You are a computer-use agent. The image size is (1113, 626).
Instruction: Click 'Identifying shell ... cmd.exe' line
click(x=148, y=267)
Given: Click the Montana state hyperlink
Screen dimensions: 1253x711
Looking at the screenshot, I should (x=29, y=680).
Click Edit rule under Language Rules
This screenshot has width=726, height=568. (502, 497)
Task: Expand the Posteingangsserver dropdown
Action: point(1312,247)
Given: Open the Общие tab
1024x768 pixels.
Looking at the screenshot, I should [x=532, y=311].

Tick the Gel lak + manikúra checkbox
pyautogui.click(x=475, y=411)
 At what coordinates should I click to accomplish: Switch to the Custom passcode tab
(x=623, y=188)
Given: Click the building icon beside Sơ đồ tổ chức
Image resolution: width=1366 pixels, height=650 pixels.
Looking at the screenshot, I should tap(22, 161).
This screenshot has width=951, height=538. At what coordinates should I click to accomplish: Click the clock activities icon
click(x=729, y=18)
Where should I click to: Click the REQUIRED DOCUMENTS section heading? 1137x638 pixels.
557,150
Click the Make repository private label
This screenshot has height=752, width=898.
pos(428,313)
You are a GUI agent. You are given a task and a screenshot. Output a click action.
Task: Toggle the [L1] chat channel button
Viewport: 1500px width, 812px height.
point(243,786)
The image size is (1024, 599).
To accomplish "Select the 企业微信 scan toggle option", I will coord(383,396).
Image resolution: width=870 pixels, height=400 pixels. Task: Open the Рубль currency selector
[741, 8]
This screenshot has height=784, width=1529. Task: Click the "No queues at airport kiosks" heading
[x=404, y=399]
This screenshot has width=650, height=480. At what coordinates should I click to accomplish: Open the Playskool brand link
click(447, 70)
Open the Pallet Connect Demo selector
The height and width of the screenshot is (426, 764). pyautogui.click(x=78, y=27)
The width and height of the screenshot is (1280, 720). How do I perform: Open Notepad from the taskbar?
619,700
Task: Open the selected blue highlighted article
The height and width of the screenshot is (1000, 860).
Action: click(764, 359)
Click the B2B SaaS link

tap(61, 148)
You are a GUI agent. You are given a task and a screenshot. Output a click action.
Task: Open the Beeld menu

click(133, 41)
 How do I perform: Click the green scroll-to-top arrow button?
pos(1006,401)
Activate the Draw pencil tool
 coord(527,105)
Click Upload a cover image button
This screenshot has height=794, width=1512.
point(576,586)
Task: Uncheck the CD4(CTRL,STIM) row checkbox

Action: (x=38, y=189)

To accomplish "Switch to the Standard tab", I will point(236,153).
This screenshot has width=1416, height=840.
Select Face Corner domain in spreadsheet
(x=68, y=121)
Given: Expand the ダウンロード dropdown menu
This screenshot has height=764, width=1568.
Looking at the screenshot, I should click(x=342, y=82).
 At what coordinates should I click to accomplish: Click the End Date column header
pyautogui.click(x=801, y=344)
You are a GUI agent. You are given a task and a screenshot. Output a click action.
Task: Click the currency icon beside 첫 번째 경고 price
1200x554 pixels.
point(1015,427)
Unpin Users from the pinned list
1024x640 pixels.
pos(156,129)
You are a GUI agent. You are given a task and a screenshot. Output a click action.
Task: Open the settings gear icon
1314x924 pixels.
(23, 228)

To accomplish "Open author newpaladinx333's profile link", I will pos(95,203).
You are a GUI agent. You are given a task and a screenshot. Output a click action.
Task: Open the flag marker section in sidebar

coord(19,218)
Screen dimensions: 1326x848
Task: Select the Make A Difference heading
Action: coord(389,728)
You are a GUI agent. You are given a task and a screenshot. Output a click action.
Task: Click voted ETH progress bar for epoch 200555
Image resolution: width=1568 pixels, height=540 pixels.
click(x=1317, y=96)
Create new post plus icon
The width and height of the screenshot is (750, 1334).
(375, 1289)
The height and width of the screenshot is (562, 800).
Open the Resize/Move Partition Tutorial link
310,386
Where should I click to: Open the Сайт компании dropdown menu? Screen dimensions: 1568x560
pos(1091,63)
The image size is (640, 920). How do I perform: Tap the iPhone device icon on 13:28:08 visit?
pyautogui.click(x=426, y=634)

^^^^

### How to complete this task:
Write out the whole listing exactly as it stands.

### Solution to the problem:
You are a computer-use agent. The image size is (1113, 626).
Instruction: Click 'Identifying shell ... cmd.exe' line
click(x=148, y=267)
Given: Click the Montana state hyperlink
Screen dimensions: 1253x711
Looking at the screenshot, I should (x=29, y=680).
Click Edit rule under Language Rules
This screenshot has width=726, height=568. (502, 497)
Task: Expand the Posteingangsserver dropdown
Action: point(1312,247)
Given: Open the Общие tab
1024x768 pixels.
Looking at the screenshot, I should [x=532, y=311].

Tick the Gel lak + manikúra checkbox
pyautogui.click(x=475, y=411)
 At what coordinates should I click to accomplish: Switch to the Custom passcode tab
(x=623, y=188)
Given: Click the building icon beside Sơ đồ tổ chức
Image resolution: width=1366 pixels, height=650 pixels.
Looking at the screenshot, I should tap(22, 161).
This screenshot has width=951, height=538. At what coordinates should I click to accomplish: Click the clock activities icon
click(x=729, y=18)
Where should I click to: Click the REQUIRED DOCUMENTS section heading? 1137x638 pixels.
557,150
Click the Make repository private label
This screenshot has height=752, width=898.
pos(428,313)
You are a GUI agent. You are given a task and a screenshot. Output a click action.
Task: Toggle the [L1] chat channel button
Viewport: 1500px width, 812px height.
point(243,786)
The image size is (1024, 599).
To accomplish "Select the 企业微信 scan toggle option", I will coord(383,396).
Image resolution: width=870 pixels, height=400 pixels. Task: Open the Рубль currency selector
[741, 8]
This screenshot has height=784, width=1529. Task: Click the "No queues at airport kiosks" heading
[x=404, y=399]
This screenshot has width=650, height=480. At what coordinates should I click to accomplish: Open the Playskool brand link
click(447, 70)
Open the Pallet Connect Demo selector
The height and width of the screenshot is (426, 764). pyautogui.click(x=78, y=27)
The width and height of the screenshot is (1280, 720). How do I perform: Open Notepad from the taskbar?
619,700
Task: Open the selected blue highlighted article
The height and width of the screenshot is (1000, 860).
Action: click(764, 359)
Click the B2B SaaS link

tap(61, 148)
You are a GUI agent. You are given a task and a screenshot. Output a click action.
Task: Open the Beeld menu

click(133, 41)
 How do I perform: Click the green scroll-to-top arrow button?
pos(1006,401)
Activate the Draw pencil tool
 coord(527,105)
Click Upload a cover image button
This screenshot has height=794, width=1512.
point(576,586)
Task: Uncheck the CD4(CTRL,STIM) row checkbox

Action: (x=38, y=189)

To accomplish "Switch to the Standard tab", I will point(236,153).
This screenshot has width=1416, height=840.
Select Face Corner domain in spreadsheet
(x=68, y=121)
Given: Expand the ダウンロード dropdown menu
This screenshot has height=764, width=1568.
Looking at the screenshot, I should click(x=342, y=82).
 At what coordinates should I click to accomplish: Click the End Date column header
pyautogui.click(x=801, y=344)
You are a GUI agent. You are given a task and a screenshot. Output a click action.
Task: Click the currency icon beside 첫 번째 경고 price
1200x554 pixels.
point(1015,427)
Unpin Users from the pinned list
1024x640 pixels.
pos(156,129)
You are a GUI agent. You are given a task and a screenshot. Output a click action.
Task: Open the settings gear icon
1314x924 pixels.
(23, 228)

To accomplish "Open author newpaladinx333's profile link", I will pos(95,203).
You are a GUI agent. You are given a task and a screenshot. Output a click action.
Task: Open the flag marker section in sidebar

coord(19,218)
Screen dimensions: 1326x848
Task: Select the Make A Difference heading
Action: coord(389,728)
You are a GUI agent. You are given a task and a screenshot. Output a click action.
Task: Click voted ETH progress bar for epoch 200555
Image resolution: width=1568 pixels, height=540 pixels.
click(x=1317, y=96)
Create new post plus icon
The width and height of the screenshot is (750, 1334).
(375, 1289)
The height and width of the screenshot is (562, 800).
Open the Resize/Move Partition Tutorial link
310,386
Where should I click to: Open the Сайт компании dropdown menu? Screen dimensions: 1568x560
pos(1091,63)
The image size is (640, 920). How do I perform: Tap the iPhone device icon on 13:28:08 visit?
pyautogui.click(x=426, y=634)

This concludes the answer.